2. The device of claim 1 wherein the polymer material is the electron donor and a magnetically modified fullerene is the electron acceptor material.

3. The device of claim 1 wherein the nanoparticle material is an electron donor and is selected from the group consisting of Ceo, functionalized Ceo, a single wall nanotube, a multiwall nanotube, a nanowire, and a quantum dot.

4. The device of claim 3 wherein the functionalized Ceo is Cβo-PCBM ([6,6]-phenyl-C₆i- butyric acid methyl ester) or Cβo-fused pyrrolidine-meta-Cn phenyl (C60MC12).

5. The device of claim 1 or claim 4 wherein the polymer material is P3HT or PEDOT.

6. The device of claim 1 wherein the polymer material is selected from the group consisting of P3HT (Poly (3-Hexylthiophene), PEDOT (Poly(3,4-ethylenedioxythiophene)), MDMO-PV (poly(2-methoxy-5-(3',7'-dimethyl-octyloxy))-p-phenylene vinylene), polyacetylene (PA), polyparaphenylenevinylene (PPV), P3OT (poly (3-octylthiophene) and PFTBT (poly fluorene -benzothiadiazole) and mixtures thereof.

7. The device of claim 1 wherein the polymer material is a hole-conducting polymer.

8. The device of claim 1, 6 or 7 wherein the magnetic functionality is provided by a material selected from the group consisting of manganese, chromium, iron, cobalt and nickel.

9. The device of claim 1 wherein the lines define nanostructured electron-conducting channels having a channel-to-channel spacing no larger than an electron-hole recombination length in the photovoltaic material.

10. The device of claim 1 wherein said device is a solar cell device having multiple photovoltaic layers.

11. A method of making a photovoltaic device comprising the steps of:

(a) preparing a mixture of a polymer material and a magnetically responsive nanoparticle material within the polymer material, where one of said materials comprises electron donor material and the other of said materials comprises electron acceptor material;

(b) applying the mixture as a thin film to a substrate;

(c) applying an electromagnetic field to the mixture across the thin film to align the nanoparticle along lines of an electromagnetic field; and

(d) curing the polymeric material to fix the nanoparticles in alignment

12. The method of claim 11 further comprising the step of doping the nanoparticle with a ferromagnetic or paramagnetic material.

13. The method of claim 12 wherein said doping is one of endohedral doping or surface functionalization.

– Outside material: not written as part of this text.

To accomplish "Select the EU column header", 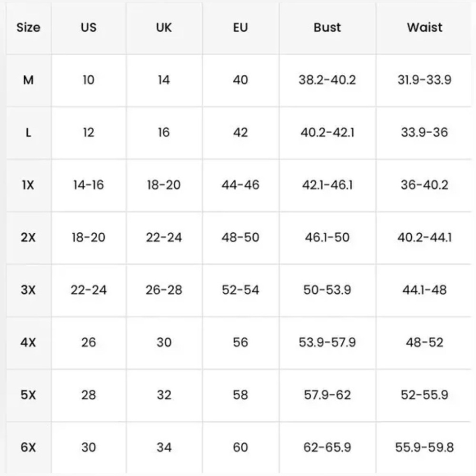I will (240, 28).
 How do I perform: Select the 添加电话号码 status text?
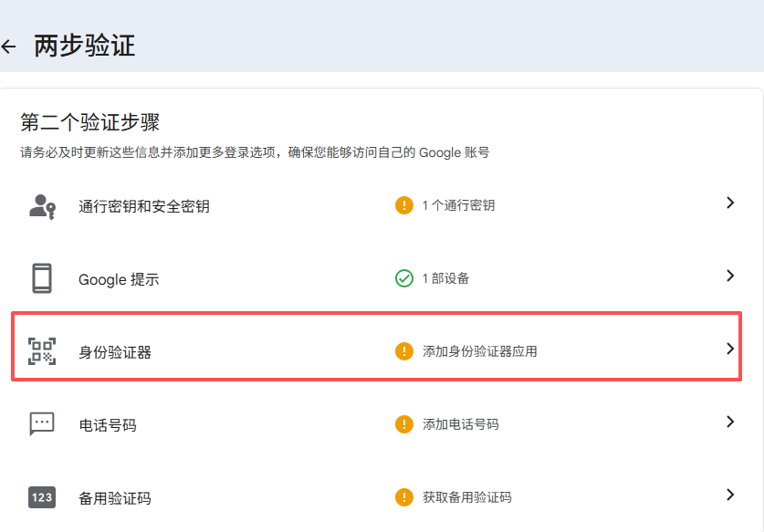tap(460, 424)
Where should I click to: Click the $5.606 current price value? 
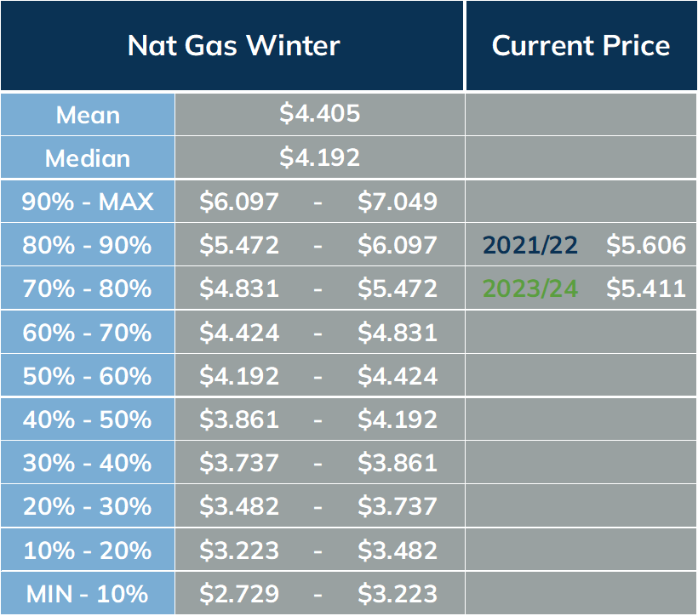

14. The method of claim 11 or 12 further comprising the step of applying an electric current to the mixture while applying the magnetic or electric field to the mixture.

15. The method of claim 11 further comprising the step of applying metal electrodes to the polymer material, where one electrode contacts the nanoparticles.

16. The method of claim 11 wherein the nanoparticle material and polymer material are present in less than a 1:1 ratio of particles to polymer.

17. The method of claim 11 wherein the thin film is 100-300 nm thick.

18. The method of claim 11 wherein the nanoparticle is a fullerene which contains a metal atom.